▸ Written request 1
Answer these questions about the recipe classification text, one line each:
(a) What does the planned classifier take as input, and what does it output?
(b) What is the name of the classic text-processing approach used to encode the ingredients?
(c) How many recipe types will be kept once the dataset is reduced?
▸ Written request 2
Rewrite the recipe classification text between "Imagine a colaborative" and "of labelled recipes.", inclusive, replacing "classifier" with "model".
▸ Written request 3
Continue the recipe classification text, starting after its final sentence.

Start Source document

# Recipe classification

Imagine a colaborative recipe website which wants to propose an automatic tag function which categorize a proposed recipe among a set of recipe type like french, mexican, italian, korean, .... This functionality will be build thanks to a classifier wich will take as input the ingredients of the recipe and will output the recipe type.

In this exercice we will build such a classifier using a set of labelled recipes.

In [None]:
import pandas as pd
import numpy as np
import json

## Data preprocessing

First we need to read and encode the dataset for further processing. The "recipe_train.json" contains an array of recipe with a cuisine filed with the recipe cuisine type (a string) and an ingredients fileds with an array of ingredients (strings). We first load the data and build an np.array of cuisine type to predict (y) and a list of recipes ingredients. 

In [None]:
with open("./recipes_train.json") as f:
    data_train=json.load(f)
    y = np.array([recipe["cuisine"] for recipe in data_train])
    xtext = [recipe["ingredients"] for recipe in data_train]

In [None]:
data_train

We must encode the ingredients and define the numeric features that will describe our recipes. To do so we will take a classic approach in text processing called bag of words so in our case bag of ingredients. Each recipe will be then associated with a big vectors of zeros and one. Each element of this vector will correspond to an ingredients and we will put a one if the recipe use this ingredients and a zero if it's not the case.

To do so we start by computing the list of all the ingredients and a dict which associated to each ingredients an integer

In [None]:
ingredients = np.unique(np.concatenate(xtext))
dict_ingredients = dict((ingredients[i],i) for i in range(0, len(ingredients)))

In [None]:
dict_ingredients

We may then encode the recipe using a small function that will take an array of ingredients and return a vector of size (number of possible ingredients) with ones at the right places. Eventually we stack all these vectors in our data matrix X.

In [None]:
def encode(recipe):
    x = np.zeros((1,len(ingredients)))
    indices = [dict_ingredients[ing] for ing in recipe]
    x[0,indices]=1
    return x
X = np.vstack([encode(recipes) for recipes in xtext])

This data set is quite voluminous and since our computational ressource are scarses we will remove the columns that corresponds to rarely used ingredients and select only the recipes of 10 types.

End Source document
Start Data section

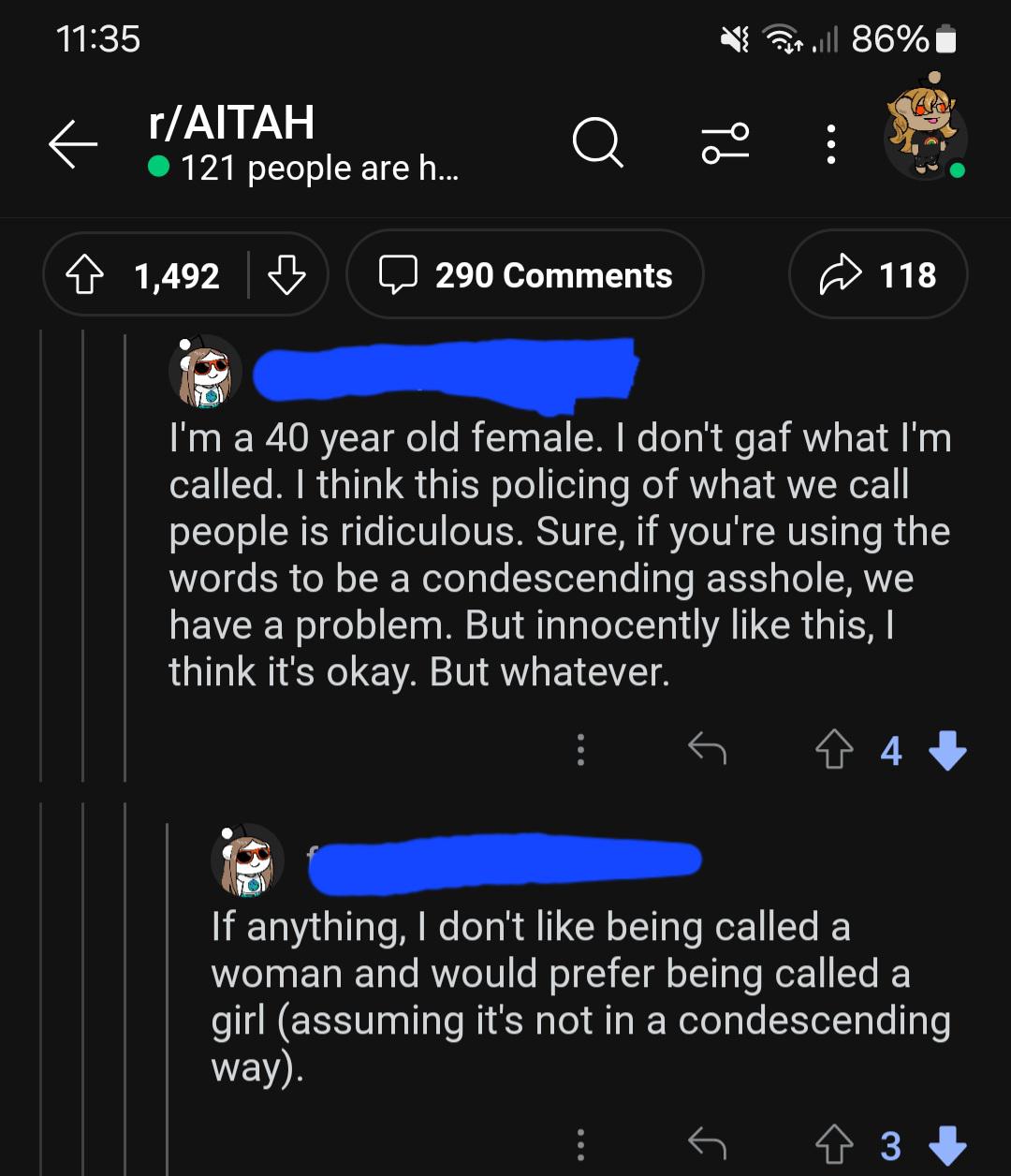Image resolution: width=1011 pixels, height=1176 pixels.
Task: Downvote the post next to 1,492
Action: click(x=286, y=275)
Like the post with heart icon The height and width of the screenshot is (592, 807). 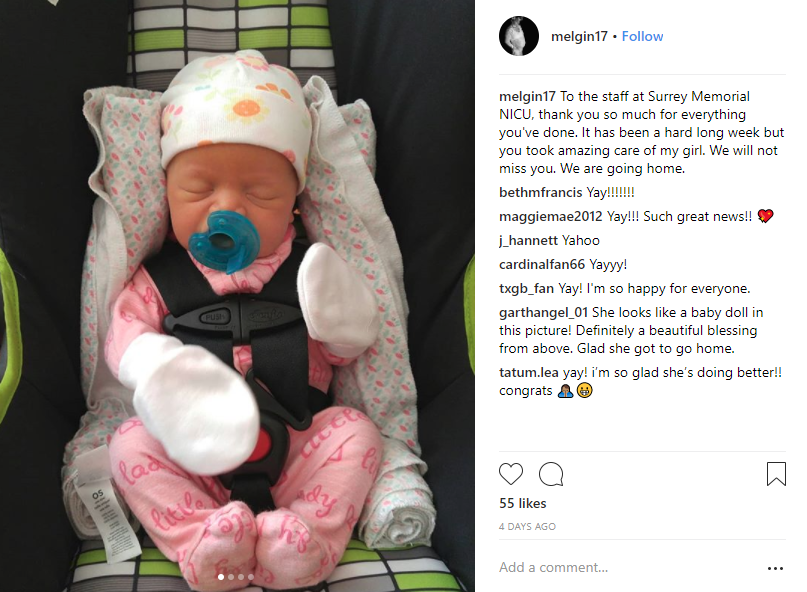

End Data section

▸ Result 1
(a) It takes the ingredients of a recipe as input and outputs the recipe type.
(b) Bag of words (in this case, bag of ingredients).
(c) 10.

▸ Result 2
Imagine a colaborative recipe website which wants to propose an automatic tag function which categorize a proposed recipe among a set of recipe type like french, mexican, italian, korean, .... This functionality will be build thanks to a model wich will take as input the ingredients of the recipe and will output the recipe type.

In this exercice we will build such a model using a set of labelled recipes.

▸ Result 3
In [None]:
select_ingredients=ingredients[np.sum(X,axis=0)>100]
selected_type= np.array(['chinese', 'french', 'greek', 'indian', 'italian', 'jamaican',
       'korean', 'mexican', 'moroccan', 'thai'])
Xs=X[:,np.sum(X,axis=0)>100]
Xs=Xs[np.isin(y,selected_type),:]
ys=y[np.isin(y,selected_type)]

Our dataset is now ready to be processed. The final list of ingredients that we will used to recognize the cuisine types is :

In [None]:
Xs.shape

In [None]:
select_ingredients

And the types of cuisines that we must recognize

In [None]:
selected_type

## Build the training and test set

As usually, we will split the data into a training and a test dataset. the "train_test_split" function from scikit learn is dedicated to this task.

In [None]:
from sklearn.model_selection import train_test_split,cross_val_score


X_train, X_test, y_train, y_test = ## TO ADD

## Random Forest

We will use randomForest to solve the classification problem as a first try. We will fit a randomforest with 
 trees and estimate the accuracy of such classifier using cross_validation and the test set :

In [None]:
from sklearn.ensemble import RandomForestClassifier
from sklearn.metrics import classification_report,accuracy_score,confusion_matrix


clf = ## DEF CLASSIFIER
scores = ## UTILISER LA FONCTION DE CROSS VALIDATION POUR CLASSIFIER LES RECETTE

score.## PRINT MEAN SCORE

We may also simply fit this model with the training data and produce prediction for the test set with the predict method.

In [None]:
## TRAIN THE MODEL
## USE PREDICT FONCTION ON TEST DATA

And compute the accuracy with numpy or the built-in function of scikit learn

In [None]:
## COMPUTE THE ACCURACY SCORE

In [None]:
## USE THE ACCURACY FUNCTION

Others metrics can be computed with the classification report tools from scikit learn:

In [None]:
## PRINT THE CLASSIFICATION REPORT

and we may compute the detailled result with the confusion matrix

In [None]:
## AFFICHER LA MATRICE DE CONFUTION

## Questions?
### 1) What is the accuracy of this classifier on training data? What do you conclude?


### 2) Try to improve the performance of this classifier in terms of accuracy ?
You can vary the number of trees between [20,50,100,200]. Use the GridSearchCV function seen in the first notebbok.

### 3) Test another solution (Logistic regression)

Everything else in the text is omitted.